# RECORDS FOR THIS TASK

+++

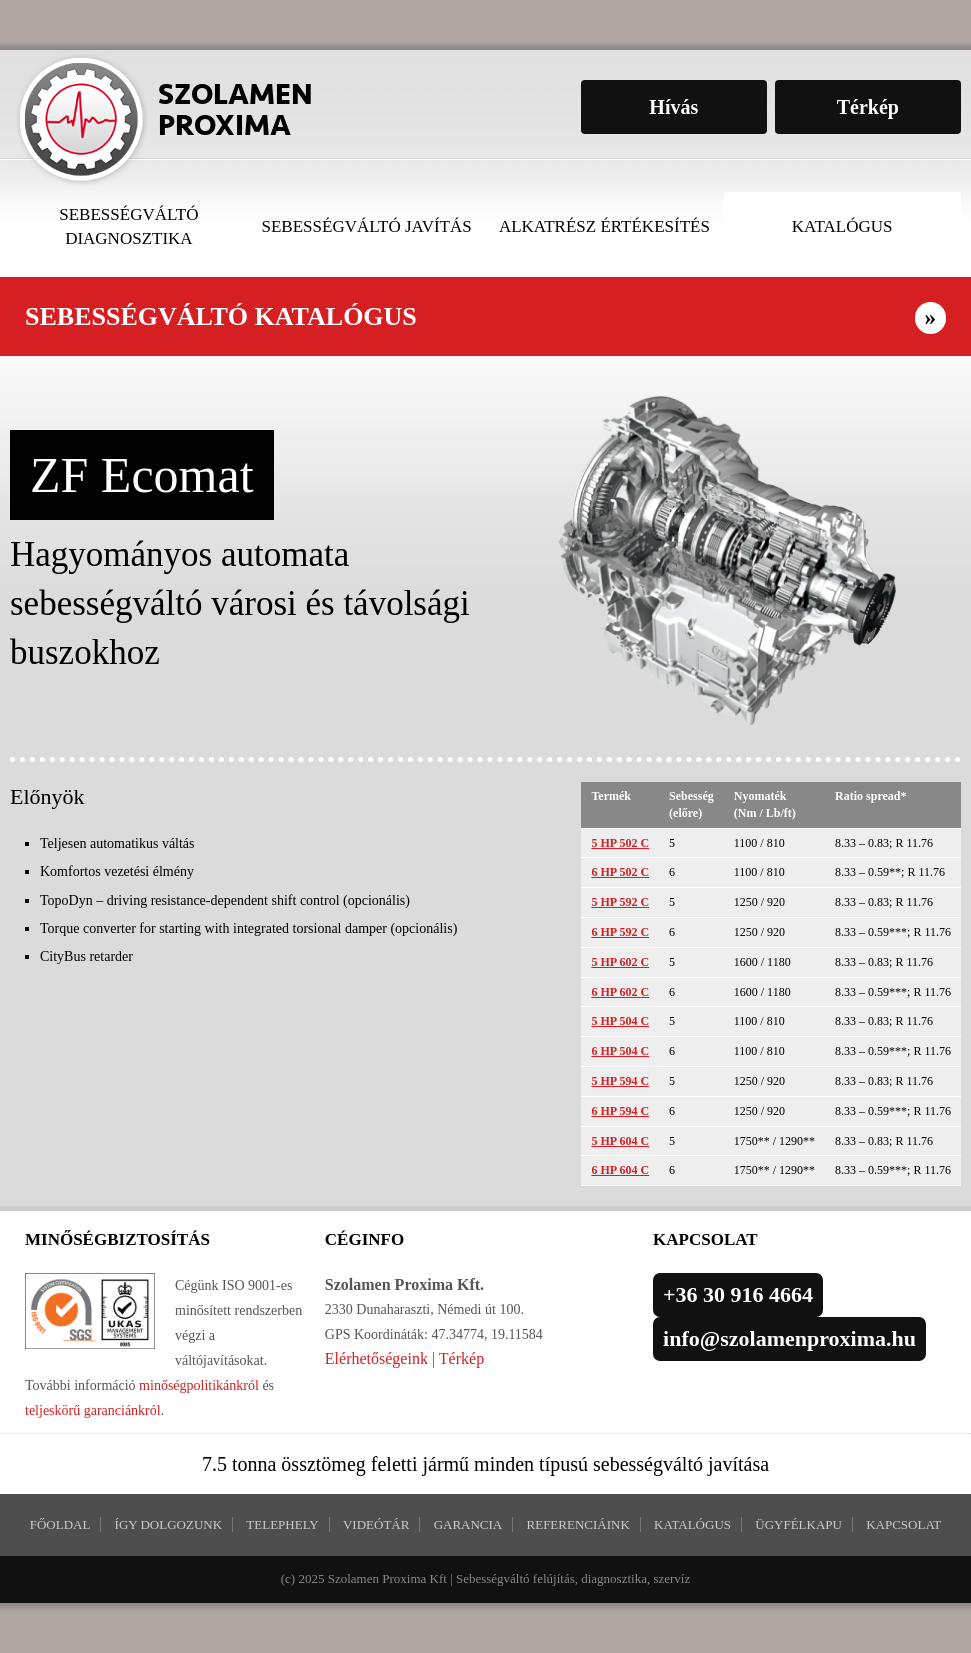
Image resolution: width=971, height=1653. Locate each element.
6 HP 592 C (620, 932)
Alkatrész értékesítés (604, 226)
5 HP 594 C (620, 1081)
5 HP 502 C (620, 843)
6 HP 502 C (620, 872)
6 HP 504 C (620, 1051)
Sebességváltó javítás (367, 226)
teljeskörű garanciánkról (93, 1410)
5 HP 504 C (620, 1021)
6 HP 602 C (620, 992)
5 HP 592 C (620, 902)
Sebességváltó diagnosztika (128, 226)
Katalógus (842, 226)
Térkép (461, 1358)
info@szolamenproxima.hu (789, 1338)
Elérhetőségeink (376, 1358)
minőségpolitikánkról (197, 1385)
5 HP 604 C (620, 1141)
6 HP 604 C (620, 1170)
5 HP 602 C (620, 962)
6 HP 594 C (620, 1111)
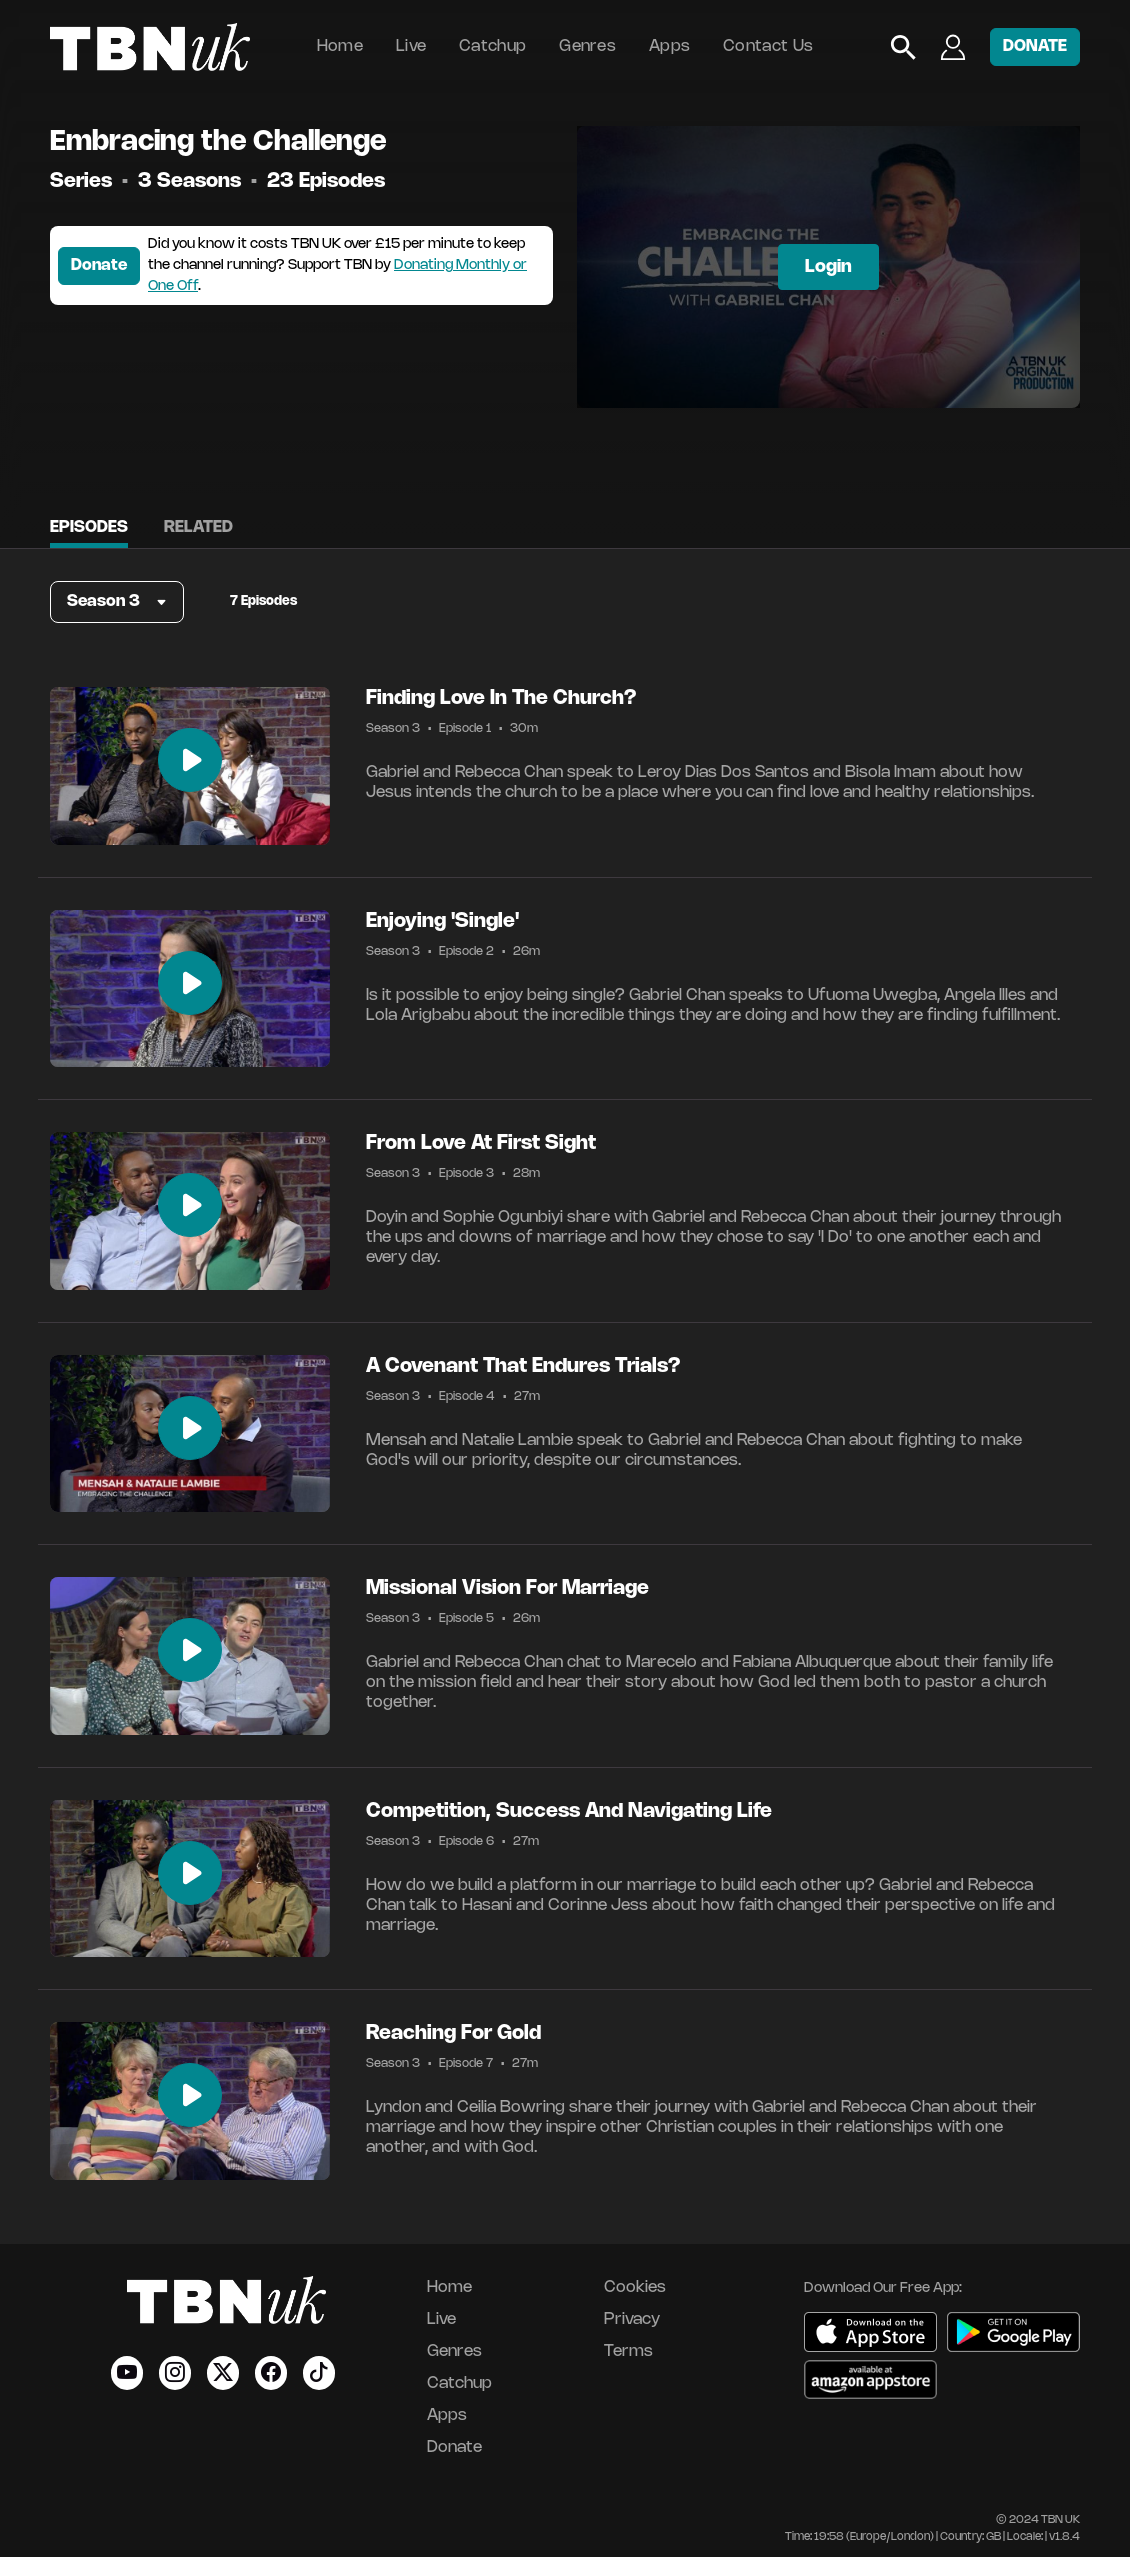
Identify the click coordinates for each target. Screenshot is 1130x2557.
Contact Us (768, 46)
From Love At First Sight (481, 1143)
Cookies (635, 2287)
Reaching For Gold (453, 2033)
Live (411, 46)
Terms (628, 2351)
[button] (117, 602)
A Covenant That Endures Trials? (523, 1366)
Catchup (492, 46)
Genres (587, 46)
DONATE (1035, 46)
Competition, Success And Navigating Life (569, 1811)
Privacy (632, 2319)
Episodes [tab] (89, 527)
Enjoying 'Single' (442, 921)
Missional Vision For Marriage (507, 1588)
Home (340, 46)
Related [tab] (198, 527)
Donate (99, 265)
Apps (669, 46)
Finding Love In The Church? (501, 698)
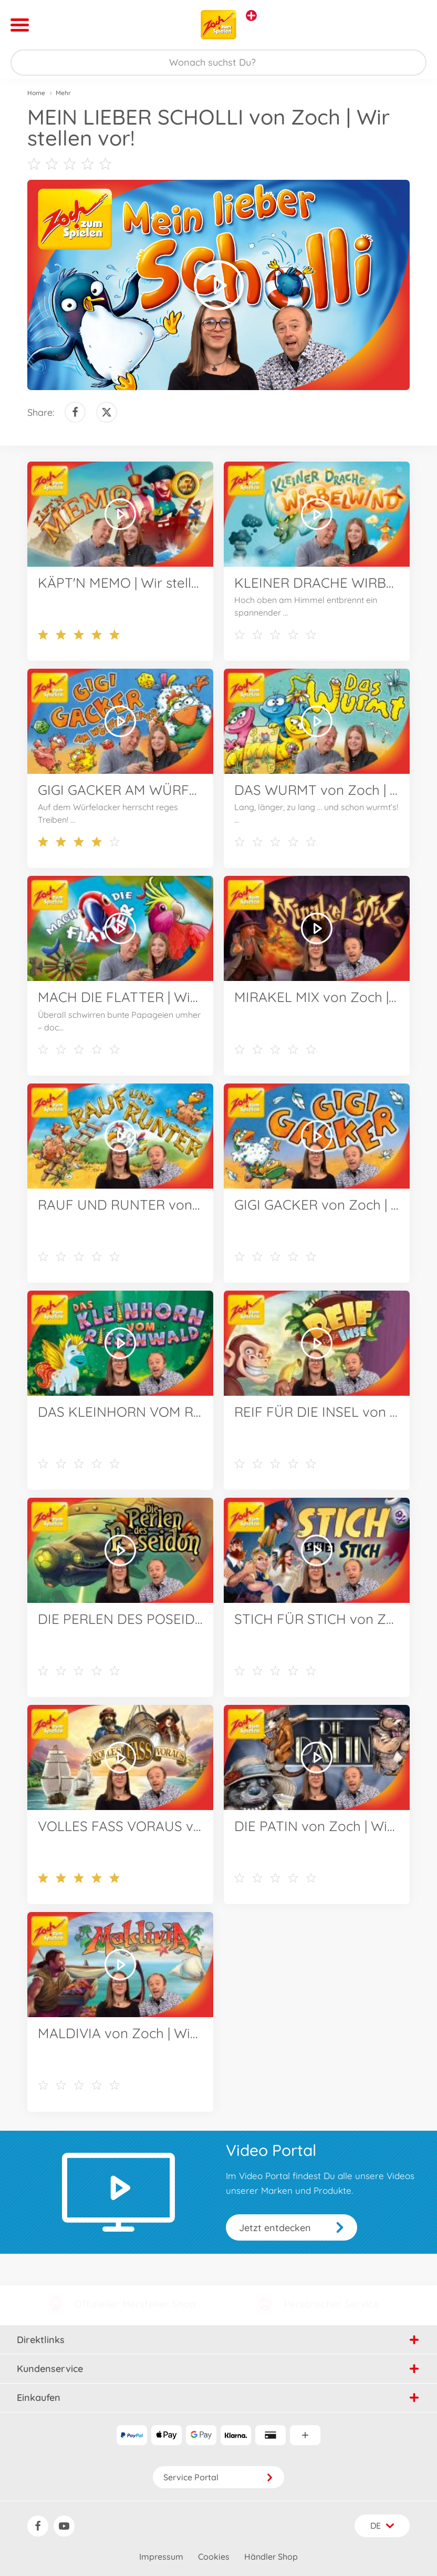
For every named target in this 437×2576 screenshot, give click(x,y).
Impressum (161, 2556)
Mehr (63, 93)
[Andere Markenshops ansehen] (251, 15)
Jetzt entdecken (275, 2228)
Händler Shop (271, 2556)
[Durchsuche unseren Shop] (218, 62)
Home (36, 93)
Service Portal (218, 2477)
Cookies (214, 2556)
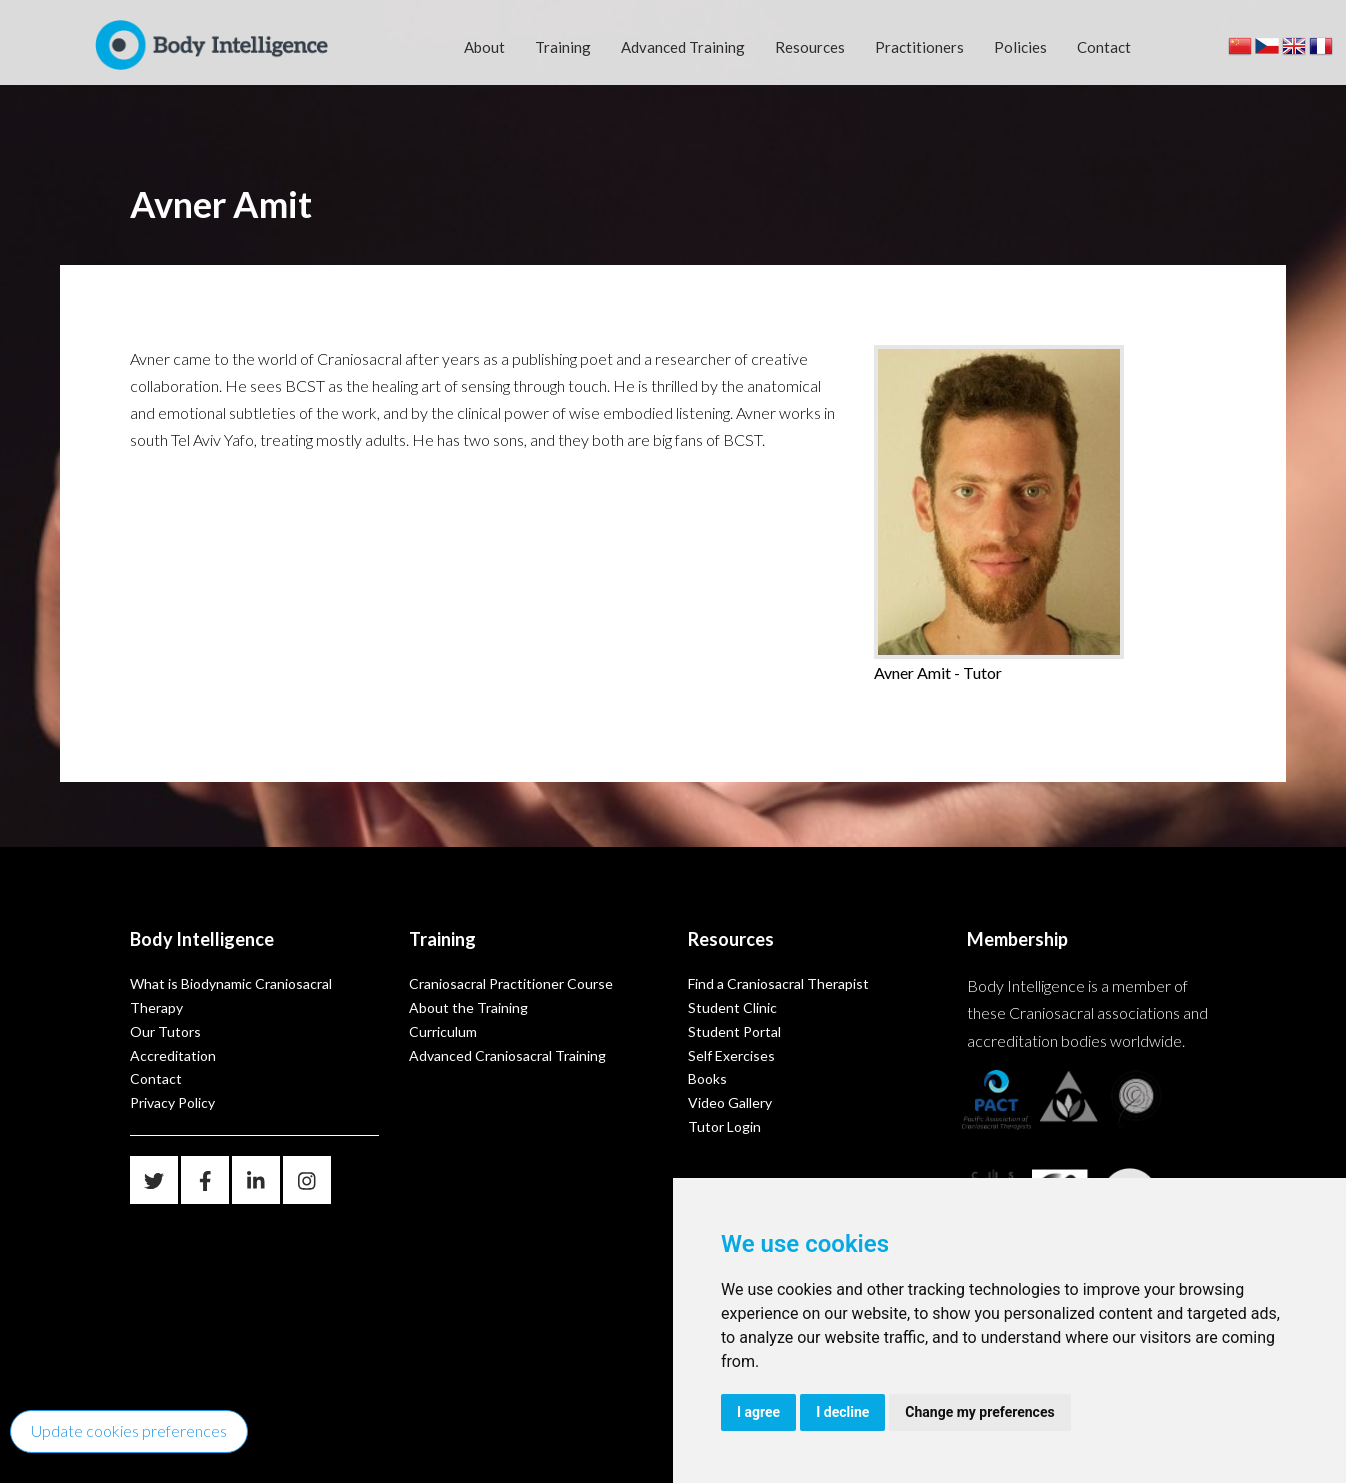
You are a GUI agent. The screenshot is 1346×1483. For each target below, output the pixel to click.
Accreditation (173, 1055)
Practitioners (919, 47)
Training (563, 47)
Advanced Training (683, 47)
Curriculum (443, 1031)
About (484, 47)
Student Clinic (732, 1007)
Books (707, 1078)
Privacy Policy (172, 1102)
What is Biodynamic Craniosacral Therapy (231, 995)
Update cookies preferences (129, 1430)
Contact (1104, 47)
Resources (810, 47)
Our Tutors (165, 1031)
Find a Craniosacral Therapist (778, 983)
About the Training (468, 1007)
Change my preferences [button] (979, 1412)
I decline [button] (842, 1412)
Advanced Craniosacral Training (507, 1055)
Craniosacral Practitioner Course (511, 983)
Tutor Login (724, 1126)
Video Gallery (730, 1102)
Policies (1020, 47)
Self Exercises (731, 1055)
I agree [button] (758, 1412)
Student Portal (734, 1031)
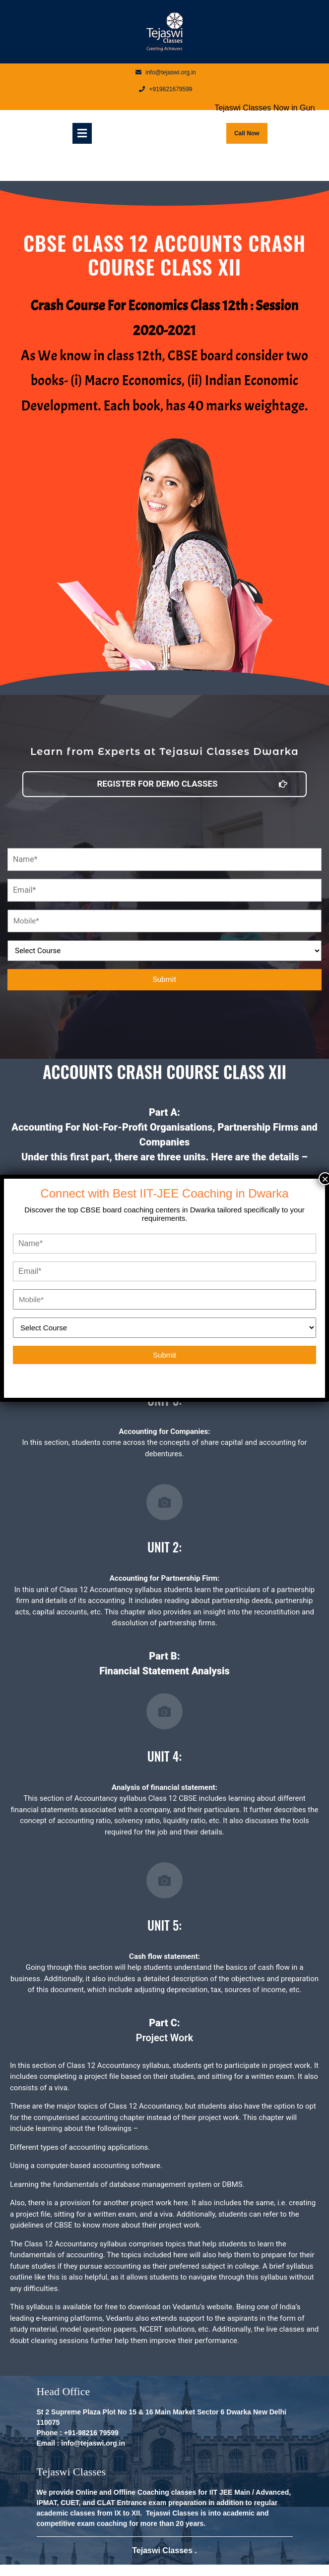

+++

# REQUIREMENTS
Can you rewrite the items from the line with "Update cookies preferences (129, 1430)" up to and including the line with "Policies (1020, 47)", keeping each request but scaling every coordinate in the answers by 0.9, rounded to whole numbers with halves rounded up?

# EXERCISE OUTPUT
Update cookies preferences (116, 1287)
Contact (994, 42)
Resources (729, 42)
Our Tutors (149, 928)
Find a Craniosacral Therapist (700, 885)
About the Training (421, 906)
Change my preferences [button] (881, 1271)
I decline [button] (758, 1271)
Advanced Craniosacral Training (456, 950)
Craniosacral Practitioner Course (460, 885)
Tutor Login (652, 1013)
Video Gallery (657, 992)
Policies (918, 42)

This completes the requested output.